Allí es donde nuestra acción juega un rol fundamental, es en este momento donde el Señor nos pide que actuemos, que seamos protagonistas de un tiempo nuevo, nos pide que seamos otros ‘cristos’, que amemos a nuestros hermanos afectados por la miseria con la misma generosidad que Dios tiene para con nosotros.  Ahora es pues el momento de la SOLIDARIDAD, de esta virtud cristiana capaz de transformar el dolor en gozo, la tristeza en esperanza, siempre a través del amor.  El Catecismo nos enseña: El principio de solidaridad, expresado también con el nombre de “amistad” o “caridad social”, es una exigencia directa de la fraternidad humana y cristiana” (CCE 1939).  Y es que sólo a través de esta ‘amistad’, de esta ‘caridad’, es decir, del amor, podemos dar a los demás no lo que nos sobra, sino de aquello que habita en nuestro corazón, de lo que nos hace auténticamente humanos.

De esta manera, la SOLIDARIDAD no es un sentimiento pasajero, sino que es un compromiso con aquel que sufre, en quien brilla el rostro mismo de Cristo.

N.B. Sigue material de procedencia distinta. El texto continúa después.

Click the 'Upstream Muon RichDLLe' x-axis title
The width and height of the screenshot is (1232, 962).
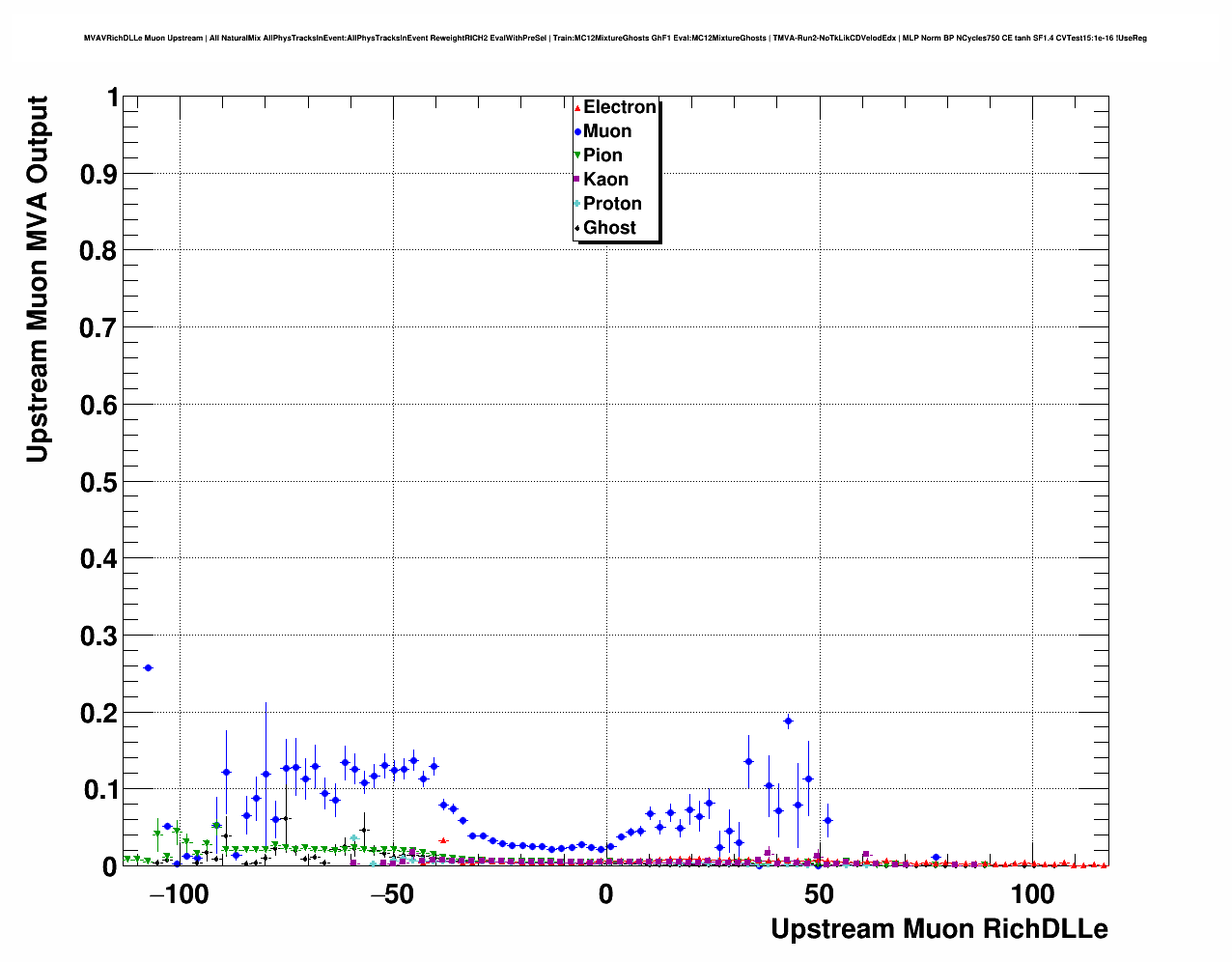tap(938, 929)
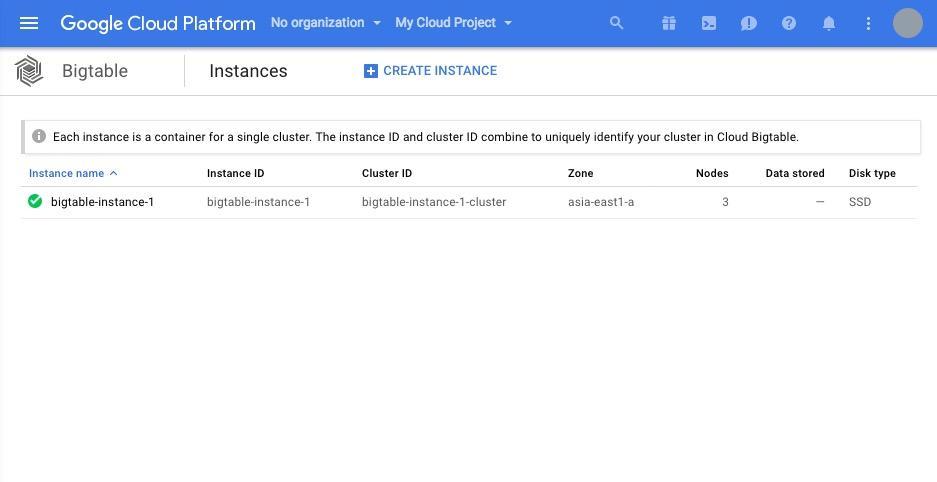This screenshot has width=937, height=482.
Task: Click CREATE INSTANCE button
Action: pyautogui.click(x=430, y=70)
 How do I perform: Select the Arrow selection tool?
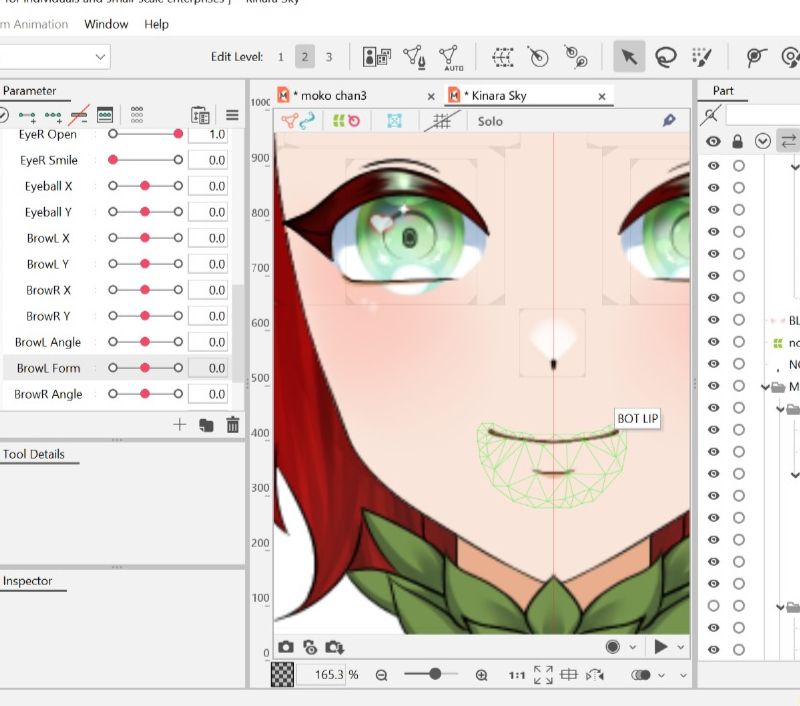point(628,57)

De mi parte, estoy muy agradecido con Dios, porque en Solidaridad en Marcha me da la posibilidad de ir hasta las “periferias de la sociedad”, como nos invita el Papa Francisco, para buscar a aquellos que más necesitan nuestro amor y cuidado.

Gracias a la cooperación de muchos voluntarios del Perú y diversos países del mundo, podemos llevar no sólo un mensaje de esperanza y consuelo, sino también diversas obras que buscan ayudar a nuestros hermanos más vulnerables a vivir con mayor dignidad.  Gracias al interés de numerosas personas e instituciones, a lo largo de varios años hemos podido completar diversos proyectos de salud, educación, evangelización y construcción civil, que incluyen escaleras, muros de contención y lozas deportivas.  Son miles de voluntarios los que a través de este hermoso servicio han encontrado en los menos favorecidos a verdaderos hermanos a quienes amar.

“En el atardecer de nuestra vida, seremos juzgados en el amor”.  Con esta hermosa frase resumía san Juan de la Cruz esa pregunta que todos debemos hacernos al terminar nuestro día: “¿Cuánto he amado hoy?”.  Y es que la vida no merece ser vivida sino es para amar, ya que sólo el amor tiene el poder de transformar nuestras vidas: “Nosotros sabemos que hemos pasado de muerte a vida porque amamos a los hermanos.